IATA’s Vision 2050 will help the industry to meet the needs of 16 billion passengers.

The aviation industry can be described as strange but
wonderful. Despite our critical role, we are constantly challenged on
profitability. Over the last decade, airlines lost US$50 billion in an
extraordinary set of crises – from terrorist attacks and wars to global
recessions and skyrocketing fuel prices. Dramatic change has occurred as a
result, with productivity improving by 63%, sales and marketing costs reducing
by 19%, and fuel efficiency increasing by 20%.
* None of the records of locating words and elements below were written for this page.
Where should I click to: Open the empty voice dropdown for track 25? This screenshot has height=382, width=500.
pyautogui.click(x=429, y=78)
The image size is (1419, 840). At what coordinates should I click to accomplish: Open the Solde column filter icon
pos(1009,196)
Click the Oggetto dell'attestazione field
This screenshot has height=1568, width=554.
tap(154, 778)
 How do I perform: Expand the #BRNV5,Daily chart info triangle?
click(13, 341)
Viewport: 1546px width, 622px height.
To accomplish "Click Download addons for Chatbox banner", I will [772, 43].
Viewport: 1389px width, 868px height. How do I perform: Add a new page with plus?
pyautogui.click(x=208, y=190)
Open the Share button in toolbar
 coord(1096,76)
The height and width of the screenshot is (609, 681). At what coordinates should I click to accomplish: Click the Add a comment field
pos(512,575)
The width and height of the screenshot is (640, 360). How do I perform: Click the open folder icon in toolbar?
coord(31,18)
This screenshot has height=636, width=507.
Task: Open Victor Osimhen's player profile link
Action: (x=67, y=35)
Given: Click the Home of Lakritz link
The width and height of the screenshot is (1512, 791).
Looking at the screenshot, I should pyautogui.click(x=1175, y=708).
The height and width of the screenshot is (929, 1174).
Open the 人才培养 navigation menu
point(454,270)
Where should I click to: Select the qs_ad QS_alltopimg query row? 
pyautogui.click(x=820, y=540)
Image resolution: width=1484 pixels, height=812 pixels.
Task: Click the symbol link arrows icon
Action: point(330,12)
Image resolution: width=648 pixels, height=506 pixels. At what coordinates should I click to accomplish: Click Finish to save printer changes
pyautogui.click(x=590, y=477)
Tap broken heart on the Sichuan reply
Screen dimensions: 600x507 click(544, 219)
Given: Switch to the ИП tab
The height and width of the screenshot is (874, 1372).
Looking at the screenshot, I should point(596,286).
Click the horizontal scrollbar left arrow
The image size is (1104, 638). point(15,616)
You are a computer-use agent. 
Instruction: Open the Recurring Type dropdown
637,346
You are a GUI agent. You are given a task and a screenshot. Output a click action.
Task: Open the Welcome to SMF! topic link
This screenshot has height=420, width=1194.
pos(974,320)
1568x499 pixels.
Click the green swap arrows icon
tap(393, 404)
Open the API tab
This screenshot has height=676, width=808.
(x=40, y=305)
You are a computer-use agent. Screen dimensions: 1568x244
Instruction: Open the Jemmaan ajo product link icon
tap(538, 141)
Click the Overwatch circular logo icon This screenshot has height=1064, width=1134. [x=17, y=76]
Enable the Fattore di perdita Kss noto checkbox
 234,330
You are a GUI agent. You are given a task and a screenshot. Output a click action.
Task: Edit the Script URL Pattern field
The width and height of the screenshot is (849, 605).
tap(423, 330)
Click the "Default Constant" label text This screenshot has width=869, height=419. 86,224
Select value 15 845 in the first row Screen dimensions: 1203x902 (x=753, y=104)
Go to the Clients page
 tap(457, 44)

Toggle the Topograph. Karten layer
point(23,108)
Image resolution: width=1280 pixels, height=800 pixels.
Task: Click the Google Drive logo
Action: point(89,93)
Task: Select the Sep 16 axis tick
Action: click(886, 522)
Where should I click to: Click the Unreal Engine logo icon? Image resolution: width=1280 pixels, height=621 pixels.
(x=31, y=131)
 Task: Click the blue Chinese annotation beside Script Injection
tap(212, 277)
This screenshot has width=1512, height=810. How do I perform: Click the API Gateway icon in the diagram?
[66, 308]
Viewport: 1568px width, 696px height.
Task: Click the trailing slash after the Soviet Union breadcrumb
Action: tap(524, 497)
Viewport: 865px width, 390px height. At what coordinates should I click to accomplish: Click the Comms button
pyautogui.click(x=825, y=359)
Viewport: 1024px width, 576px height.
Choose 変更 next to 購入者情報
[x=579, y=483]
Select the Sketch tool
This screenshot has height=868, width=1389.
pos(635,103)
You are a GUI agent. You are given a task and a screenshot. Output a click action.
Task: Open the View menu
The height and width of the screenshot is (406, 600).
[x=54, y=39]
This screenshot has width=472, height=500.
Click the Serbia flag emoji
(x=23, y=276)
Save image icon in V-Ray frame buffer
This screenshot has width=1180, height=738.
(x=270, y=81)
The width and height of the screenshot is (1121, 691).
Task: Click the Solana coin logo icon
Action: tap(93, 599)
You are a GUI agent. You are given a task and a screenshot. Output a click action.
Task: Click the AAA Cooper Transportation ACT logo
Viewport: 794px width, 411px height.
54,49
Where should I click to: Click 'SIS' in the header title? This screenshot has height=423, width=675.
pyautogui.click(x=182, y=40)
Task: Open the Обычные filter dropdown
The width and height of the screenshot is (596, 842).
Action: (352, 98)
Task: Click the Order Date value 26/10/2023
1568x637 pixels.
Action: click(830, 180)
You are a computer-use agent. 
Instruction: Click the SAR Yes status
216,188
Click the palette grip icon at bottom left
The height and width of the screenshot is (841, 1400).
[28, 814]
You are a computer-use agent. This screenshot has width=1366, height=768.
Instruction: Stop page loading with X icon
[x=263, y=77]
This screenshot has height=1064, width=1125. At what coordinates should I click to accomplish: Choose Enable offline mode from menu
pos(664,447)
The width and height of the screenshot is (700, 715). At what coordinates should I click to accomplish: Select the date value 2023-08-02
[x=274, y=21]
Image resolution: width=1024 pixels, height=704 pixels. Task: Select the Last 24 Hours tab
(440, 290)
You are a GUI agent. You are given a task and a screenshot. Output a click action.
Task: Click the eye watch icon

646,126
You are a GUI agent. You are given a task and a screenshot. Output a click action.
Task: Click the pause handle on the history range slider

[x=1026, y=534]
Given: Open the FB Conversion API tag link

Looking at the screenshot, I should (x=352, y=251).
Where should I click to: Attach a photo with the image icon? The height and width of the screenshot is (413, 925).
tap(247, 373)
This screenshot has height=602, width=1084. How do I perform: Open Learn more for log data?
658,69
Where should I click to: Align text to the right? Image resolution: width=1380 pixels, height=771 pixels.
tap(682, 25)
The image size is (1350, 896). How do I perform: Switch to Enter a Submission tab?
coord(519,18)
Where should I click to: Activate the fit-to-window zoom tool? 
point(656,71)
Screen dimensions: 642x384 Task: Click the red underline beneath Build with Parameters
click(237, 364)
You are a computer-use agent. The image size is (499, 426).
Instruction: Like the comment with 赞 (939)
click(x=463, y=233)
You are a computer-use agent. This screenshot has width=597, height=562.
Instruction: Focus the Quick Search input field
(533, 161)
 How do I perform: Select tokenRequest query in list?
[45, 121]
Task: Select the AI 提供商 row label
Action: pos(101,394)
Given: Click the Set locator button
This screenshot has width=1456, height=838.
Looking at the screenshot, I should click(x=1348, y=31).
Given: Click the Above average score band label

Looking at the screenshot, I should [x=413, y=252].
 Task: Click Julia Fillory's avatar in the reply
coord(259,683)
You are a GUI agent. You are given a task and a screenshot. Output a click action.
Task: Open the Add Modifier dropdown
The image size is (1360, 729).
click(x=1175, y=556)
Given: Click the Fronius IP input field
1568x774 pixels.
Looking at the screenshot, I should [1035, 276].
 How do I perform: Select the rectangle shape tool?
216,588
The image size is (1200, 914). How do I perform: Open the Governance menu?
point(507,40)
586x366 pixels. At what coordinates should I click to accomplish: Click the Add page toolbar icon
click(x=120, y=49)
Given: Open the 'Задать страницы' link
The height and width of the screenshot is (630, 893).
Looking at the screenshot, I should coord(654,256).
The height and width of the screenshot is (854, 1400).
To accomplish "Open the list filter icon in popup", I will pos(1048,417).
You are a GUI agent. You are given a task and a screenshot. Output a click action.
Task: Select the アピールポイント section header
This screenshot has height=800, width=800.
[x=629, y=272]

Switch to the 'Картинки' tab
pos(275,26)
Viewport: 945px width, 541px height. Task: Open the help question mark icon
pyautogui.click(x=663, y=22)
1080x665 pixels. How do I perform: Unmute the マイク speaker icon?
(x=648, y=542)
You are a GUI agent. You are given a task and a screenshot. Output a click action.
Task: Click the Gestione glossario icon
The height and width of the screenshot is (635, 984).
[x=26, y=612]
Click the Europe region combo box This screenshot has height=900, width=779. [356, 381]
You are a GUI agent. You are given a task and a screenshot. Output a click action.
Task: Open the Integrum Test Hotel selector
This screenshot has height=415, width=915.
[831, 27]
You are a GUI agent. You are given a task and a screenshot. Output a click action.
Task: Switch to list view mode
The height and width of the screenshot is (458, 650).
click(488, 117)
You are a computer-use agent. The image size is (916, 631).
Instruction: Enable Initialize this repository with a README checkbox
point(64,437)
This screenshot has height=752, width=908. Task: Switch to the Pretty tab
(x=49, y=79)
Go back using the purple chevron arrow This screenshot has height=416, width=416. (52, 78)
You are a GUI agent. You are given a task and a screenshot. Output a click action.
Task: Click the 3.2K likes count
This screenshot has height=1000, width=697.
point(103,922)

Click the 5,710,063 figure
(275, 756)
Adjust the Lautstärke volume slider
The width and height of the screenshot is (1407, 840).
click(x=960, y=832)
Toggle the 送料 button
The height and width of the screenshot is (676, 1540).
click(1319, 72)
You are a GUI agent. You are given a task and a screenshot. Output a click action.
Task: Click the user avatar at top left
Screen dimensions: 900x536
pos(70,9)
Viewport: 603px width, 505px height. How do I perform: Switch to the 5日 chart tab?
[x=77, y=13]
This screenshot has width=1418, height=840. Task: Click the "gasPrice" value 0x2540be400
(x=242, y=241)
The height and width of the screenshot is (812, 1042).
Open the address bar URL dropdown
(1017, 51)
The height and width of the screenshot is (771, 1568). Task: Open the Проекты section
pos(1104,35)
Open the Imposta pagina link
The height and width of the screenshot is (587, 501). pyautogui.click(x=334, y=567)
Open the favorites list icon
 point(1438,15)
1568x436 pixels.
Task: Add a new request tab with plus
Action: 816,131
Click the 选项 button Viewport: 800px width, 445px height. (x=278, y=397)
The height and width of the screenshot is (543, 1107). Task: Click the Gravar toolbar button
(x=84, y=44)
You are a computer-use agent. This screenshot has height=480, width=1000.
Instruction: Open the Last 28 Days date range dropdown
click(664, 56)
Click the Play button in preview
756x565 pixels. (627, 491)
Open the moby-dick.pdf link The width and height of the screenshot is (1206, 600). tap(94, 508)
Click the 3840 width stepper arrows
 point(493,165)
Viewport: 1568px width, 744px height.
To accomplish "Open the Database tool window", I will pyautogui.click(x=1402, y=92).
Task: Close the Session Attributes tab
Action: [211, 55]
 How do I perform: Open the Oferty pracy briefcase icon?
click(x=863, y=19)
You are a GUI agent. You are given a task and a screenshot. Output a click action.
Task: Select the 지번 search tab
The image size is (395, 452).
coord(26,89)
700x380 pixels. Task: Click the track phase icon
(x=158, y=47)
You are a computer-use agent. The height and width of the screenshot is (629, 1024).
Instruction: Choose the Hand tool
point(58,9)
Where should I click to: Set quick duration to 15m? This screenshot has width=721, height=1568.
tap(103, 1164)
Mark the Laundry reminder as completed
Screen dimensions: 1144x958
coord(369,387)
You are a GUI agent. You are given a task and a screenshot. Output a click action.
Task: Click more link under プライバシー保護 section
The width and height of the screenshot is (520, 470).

In absolute terms, last year looked like a good year. The
industry returned its largest ever profit – $15.1 billion. But for a $565
billion industry, that’s just a 2.7% margin. It’s a pathetic return that does
not even cover the 7-8% cost of capital. And we expect 2011 to be more
challenging. Profits will drop to $9.1 billion, which means a 1.5% margin.

So how do we give this strange but wonderful industry a
sustainable future? Following the launch of IATA’s Vision 2050, I will be
joined by 30 strategic thinkers in Singapore this month to look ahead
four decades. We want to lay the foundation for the industry to meet the needs
of 16 billion passengers sustainably and profitably. A cornerstone for this
2050 vision is finding a new power source to replace today’s jet fuel. No
industry has a future unless it is environmentally sustainable. This was clear
to me when I shocked the industry at our 2007 annual general meeting in Vancouver by presenting a
vision for aviation to achieve carbon-neutral growth on the way to a
carbon-free future. Airlines, airports, air navigation service providers and
manufacturers came together to agree on a strategy that will improve fuel
efficiency by 1.5% annually to 2020, cap emissions from 2020 with
carbon-neutral growth and cut net emissions in half by 2050 compared to 2005.
And it is not just words. Since 2004, IATA led efforts that saved over 75
million tonnes of carbon emissions.

Governments are also coming on board, although the challenge
is keeping them focused on effective measures to reduce emissions. For Europe’s cash-strapped governments, environment is an
excuse to raise taxes. Last year, the UK
raised its air passenger duty, and Germany
and Austria
announced new taxes. These three taxes alone are a $5.9 billion burden to the
industry. On top of that, Europe still plans
to bring international aviation into its emissions trading scheme from 2012.
Positive economic measures are part of our climate change strategy, but this
illegal, unilateral and extra-territorial action is a step in the wrong
direction.

Governments must also take a global approach to security.
Aviation is much more secure today than in 2001, but at a great cost and with
unacceptable inefficiency. In response to threats, governments built aviation
security measure by measure. They have not coordinated with industry for
efficient implementation and they have not coordinated with each other to
harmonise globally. At the top of our agenda today is building a Checkpoint of
the Future. Today’s checkpoints were developed 40 years ago to keep weapons off
aircraft. With current terror threats, we need to find bad people. Shampoo
bottles, belt buckles and shoes are not the problem. The first principle of the
Checkpoint of the Future is to move beyond one-size fits all screening. We must
use the intelligence from government and airline sources to match checks with
the passenger’s risk level.

Of course if we are sustainable and secure but not profitable,
the industry still has a problem. Competitiveness is the key to profitability.
Airlines cannot compete like normal businesses because governments are far too
involved in the industry. The result? Sixty-five years of destroying capital
with margins of less than 1%. Governments must ensure a level playing field and
regulate safety and security. After that, airlines need the same commercial
freedoms that other business takes for granted.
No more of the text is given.